- YOUR GOAL
Some of the lines below need repeating. Reproduce exactly those between the lines holding "Task: Click Read" and "Task: Click the time field showing 00:00", inclusive.

Stored records
————————
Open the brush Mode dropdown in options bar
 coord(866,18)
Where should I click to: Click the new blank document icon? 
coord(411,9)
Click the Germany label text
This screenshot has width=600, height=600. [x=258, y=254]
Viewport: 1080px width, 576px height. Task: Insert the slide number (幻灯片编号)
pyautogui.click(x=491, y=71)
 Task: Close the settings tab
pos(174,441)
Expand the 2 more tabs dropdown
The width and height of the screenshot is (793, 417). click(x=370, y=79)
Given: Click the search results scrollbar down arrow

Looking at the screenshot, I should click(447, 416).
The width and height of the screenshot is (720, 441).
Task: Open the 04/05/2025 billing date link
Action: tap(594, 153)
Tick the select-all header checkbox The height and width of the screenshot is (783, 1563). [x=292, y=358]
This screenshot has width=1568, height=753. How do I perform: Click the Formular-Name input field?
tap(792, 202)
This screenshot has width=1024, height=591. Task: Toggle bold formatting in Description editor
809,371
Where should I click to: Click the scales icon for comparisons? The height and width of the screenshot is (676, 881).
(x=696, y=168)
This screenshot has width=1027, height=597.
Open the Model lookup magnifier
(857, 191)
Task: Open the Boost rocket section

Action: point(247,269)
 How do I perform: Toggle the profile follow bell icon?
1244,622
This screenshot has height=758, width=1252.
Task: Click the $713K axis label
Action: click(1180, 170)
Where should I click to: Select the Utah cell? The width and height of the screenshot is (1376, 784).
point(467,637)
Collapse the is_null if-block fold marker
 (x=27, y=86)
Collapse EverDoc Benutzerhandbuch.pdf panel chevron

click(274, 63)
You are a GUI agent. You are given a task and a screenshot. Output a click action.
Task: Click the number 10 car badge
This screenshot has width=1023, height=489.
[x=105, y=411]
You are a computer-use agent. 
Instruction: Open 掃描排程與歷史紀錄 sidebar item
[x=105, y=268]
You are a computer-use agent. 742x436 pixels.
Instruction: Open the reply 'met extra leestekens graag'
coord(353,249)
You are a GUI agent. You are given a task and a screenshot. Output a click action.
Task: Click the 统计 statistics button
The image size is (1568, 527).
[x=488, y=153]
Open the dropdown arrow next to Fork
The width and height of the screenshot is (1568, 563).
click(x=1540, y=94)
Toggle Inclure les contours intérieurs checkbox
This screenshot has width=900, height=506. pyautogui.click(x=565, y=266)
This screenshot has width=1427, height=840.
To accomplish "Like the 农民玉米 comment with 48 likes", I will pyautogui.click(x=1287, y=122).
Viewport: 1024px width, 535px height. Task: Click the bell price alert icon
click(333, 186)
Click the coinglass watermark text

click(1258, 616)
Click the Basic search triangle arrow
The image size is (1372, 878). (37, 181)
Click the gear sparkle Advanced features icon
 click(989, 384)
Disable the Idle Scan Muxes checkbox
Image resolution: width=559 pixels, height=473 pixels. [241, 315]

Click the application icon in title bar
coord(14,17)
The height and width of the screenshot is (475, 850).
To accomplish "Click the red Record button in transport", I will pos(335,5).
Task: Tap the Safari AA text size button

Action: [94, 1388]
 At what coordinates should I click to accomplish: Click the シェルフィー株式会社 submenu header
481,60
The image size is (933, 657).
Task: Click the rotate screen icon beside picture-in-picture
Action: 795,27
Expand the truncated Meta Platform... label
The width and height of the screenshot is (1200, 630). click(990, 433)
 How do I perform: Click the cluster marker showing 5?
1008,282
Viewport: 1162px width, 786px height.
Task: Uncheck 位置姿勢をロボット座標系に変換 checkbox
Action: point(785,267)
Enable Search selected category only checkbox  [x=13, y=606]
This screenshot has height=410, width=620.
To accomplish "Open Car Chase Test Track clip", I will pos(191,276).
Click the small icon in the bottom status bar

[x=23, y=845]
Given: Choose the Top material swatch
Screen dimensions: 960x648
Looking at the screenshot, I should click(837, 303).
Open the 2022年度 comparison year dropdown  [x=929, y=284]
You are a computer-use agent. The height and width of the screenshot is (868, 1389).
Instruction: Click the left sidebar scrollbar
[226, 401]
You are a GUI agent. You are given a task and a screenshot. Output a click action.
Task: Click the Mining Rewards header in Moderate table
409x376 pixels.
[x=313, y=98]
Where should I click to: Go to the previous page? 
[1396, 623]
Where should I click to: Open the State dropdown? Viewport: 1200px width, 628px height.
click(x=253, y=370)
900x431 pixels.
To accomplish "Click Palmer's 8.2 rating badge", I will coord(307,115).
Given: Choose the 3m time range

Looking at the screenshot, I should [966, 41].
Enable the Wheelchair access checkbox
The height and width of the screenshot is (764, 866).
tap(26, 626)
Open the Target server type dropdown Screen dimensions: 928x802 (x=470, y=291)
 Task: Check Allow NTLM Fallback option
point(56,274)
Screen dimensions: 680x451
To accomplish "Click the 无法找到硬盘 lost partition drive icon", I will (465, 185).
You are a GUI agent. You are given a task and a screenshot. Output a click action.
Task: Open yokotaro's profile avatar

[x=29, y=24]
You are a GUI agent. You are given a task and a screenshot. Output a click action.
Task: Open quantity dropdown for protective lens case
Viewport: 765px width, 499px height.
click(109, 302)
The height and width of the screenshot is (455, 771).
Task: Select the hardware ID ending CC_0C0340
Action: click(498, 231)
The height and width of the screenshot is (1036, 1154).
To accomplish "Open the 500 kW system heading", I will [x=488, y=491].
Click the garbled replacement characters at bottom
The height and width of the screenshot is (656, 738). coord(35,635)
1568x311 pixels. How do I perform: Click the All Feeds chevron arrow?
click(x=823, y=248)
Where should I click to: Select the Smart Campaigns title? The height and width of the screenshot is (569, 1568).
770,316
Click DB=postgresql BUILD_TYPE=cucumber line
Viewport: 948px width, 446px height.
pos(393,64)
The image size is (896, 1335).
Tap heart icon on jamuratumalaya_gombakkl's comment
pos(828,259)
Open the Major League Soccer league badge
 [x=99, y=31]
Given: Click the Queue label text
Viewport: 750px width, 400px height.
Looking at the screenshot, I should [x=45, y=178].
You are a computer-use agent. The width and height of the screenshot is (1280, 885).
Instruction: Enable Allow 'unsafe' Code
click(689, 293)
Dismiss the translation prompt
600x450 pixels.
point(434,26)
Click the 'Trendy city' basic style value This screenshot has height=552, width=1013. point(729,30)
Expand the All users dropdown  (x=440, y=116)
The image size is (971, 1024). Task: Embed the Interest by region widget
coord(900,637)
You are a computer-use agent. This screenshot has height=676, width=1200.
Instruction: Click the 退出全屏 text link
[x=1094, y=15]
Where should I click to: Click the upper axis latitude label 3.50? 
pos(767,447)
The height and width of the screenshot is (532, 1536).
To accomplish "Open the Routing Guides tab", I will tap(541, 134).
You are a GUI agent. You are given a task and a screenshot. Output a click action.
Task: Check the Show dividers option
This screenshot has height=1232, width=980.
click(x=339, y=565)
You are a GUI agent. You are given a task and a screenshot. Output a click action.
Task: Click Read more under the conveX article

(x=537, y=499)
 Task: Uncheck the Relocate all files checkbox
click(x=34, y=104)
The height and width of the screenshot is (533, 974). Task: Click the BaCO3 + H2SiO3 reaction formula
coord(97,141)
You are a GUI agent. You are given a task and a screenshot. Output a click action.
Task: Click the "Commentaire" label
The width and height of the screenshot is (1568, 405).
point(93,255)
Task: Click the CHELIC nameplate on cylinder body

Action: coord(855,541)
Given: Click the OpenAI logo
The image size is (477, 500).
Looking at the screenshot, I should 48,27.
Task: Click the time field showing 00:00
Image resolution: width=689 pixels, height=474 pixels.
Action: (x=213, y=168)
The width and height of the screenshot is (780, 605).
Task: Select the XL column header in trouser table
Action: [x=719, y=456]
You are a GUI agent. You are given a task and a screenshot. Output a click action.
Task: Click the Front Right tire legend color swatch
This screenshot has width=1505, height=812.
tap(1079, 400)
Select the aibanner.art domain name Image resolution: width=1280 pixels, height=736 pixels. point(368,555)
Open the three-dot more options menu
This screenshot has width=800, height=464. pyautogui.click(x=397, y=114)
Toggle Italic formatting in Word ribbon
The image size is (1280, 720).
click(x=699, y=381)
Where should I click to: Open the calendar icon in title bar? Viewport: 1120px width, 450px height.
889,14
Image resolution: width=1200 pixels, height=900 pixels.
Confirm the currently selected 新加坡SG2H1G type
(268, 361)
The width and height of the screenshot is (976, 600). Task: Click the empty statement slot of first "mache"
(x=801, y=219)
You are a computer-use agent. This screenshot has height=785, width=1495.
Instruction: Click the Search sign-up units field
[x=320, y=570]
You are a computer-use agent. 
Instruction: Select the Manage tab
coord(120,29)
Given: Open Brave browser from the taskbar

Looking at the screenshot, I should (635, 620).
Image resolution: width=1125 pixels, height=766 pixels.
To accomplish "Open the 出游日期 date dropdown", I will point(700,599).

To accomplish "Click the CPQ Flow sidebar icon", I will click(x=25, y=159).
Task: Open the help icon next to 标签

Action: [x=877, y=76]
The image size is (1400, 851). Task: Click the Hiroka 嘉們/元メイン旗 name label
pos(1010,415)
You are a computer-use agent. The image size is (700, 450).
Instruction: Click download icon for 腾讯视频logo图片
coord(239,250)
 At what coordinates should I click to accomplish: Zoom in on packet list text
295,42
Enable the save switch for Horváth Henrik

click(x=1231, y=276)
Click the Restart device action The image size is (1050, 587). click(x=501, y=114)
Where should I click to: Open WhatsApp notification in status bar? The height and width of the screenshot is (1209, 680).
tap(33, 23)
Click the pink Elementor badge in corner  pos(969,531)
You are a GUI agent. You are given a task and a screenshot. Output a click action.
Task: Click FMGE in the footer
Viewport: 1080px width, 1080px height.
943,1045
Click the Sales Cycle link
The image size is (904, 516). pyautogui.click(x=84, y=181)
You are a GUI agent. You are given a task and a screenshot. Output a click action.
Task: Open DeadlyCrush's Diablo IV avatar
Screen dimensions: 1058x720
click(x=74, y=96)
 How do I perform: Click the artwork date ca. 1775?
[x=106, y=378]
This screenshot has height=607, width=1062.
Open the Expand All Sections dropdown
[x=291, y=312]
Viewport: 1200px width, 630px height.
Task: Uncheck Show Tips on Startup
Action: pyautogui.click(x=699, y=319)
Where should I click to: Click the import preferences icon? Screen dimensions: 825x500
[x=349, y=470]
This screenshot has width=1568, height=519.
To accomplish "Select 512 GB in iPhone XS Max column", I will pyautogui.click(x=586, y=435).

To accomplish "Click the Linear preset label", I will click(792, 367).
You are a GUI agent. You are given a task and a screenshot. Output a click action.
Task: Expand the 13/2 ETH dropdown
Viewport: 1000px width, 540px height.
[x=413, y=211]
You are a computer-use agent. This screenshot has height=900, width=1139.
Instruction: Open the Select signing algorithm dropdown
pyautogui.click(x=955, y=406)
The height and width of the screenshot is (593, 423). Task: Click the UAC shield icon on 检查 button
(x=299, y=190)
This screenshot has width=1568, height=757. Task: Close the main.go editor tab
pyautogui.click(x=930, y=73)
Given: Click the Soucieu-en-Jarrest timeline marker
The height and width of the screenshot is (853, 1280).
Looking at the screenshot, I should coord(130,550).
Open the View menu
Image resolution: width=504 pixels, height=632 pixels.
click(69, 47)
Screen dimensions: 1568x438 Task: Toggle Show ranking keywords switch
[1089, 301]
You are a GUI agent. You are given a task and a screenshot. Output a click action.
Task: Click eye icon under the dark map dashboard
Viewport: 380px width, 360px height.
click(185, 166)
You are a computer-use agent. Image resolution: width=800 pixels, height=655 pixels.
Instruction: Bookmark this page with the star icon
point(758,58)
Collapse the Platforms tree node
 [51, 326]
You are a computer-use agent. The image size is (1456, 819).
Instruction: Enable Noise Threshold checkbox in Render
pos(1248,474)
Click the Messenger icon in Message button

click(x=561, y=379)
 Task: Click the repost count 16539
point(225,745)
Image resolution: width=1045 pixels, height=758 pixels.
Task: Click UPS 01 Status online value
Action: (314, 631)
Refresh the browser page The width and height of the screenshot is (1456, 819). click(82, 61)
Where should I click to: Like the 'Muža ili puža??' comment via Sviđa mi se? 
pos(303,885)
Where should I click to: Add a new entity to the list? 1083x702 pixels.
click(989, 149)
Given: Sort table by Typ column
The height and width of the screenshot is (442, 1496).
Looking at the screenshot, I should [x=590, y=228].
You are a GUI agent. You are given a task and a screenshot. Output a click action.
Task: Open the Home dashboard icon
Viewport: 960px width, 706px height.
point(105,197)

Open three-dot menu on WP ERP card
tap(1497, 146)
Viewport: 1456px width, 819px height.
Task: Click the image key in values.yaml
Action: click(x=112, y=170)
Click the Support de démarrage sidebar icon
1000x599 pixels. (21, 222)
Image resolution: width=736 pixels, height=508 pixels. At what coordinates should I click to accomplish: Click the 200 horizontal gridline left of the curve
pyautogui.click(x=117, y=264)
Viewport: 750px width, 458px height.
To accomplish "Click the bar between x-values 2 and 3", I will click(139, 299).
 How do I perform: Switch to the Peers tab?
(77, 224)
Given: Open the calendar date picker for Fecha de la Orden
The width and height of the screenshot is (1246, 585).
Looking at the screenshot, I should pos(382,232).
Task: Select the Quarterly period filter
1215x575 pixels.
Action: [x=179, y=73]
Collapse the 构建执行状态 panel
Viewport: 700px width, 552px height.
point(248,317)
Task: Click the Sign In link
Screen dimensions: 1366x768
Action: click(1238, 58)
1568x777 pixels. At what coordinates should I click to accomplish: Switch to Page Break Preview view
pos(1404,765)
————————
- RESPONSE
Task: Click Read more under the conveX article

(x=537, y=499)
 Task: Uncheck the Relocate all files checkbox
click(x=34, y=104)
The height and width of the screenshot is (533, 974). Task: Click the BaCO3 + H2SiO3 reaction formula
coord(97,141)
You are a GUI agent. You are given a task and a screenshot. Output a click action.
Task: Click the "Commentaire" label
The width and height of the screenshot is (1568, 405).
point(93,255)
Task: Click the CHELIC nameplate on cylinder body

Action: coord(855,541)
Given: Click the OpenAI logo
The image size is (477, 500).
Looking at the screenshot, I should 48,27.
Task: Click the time field showing 00:00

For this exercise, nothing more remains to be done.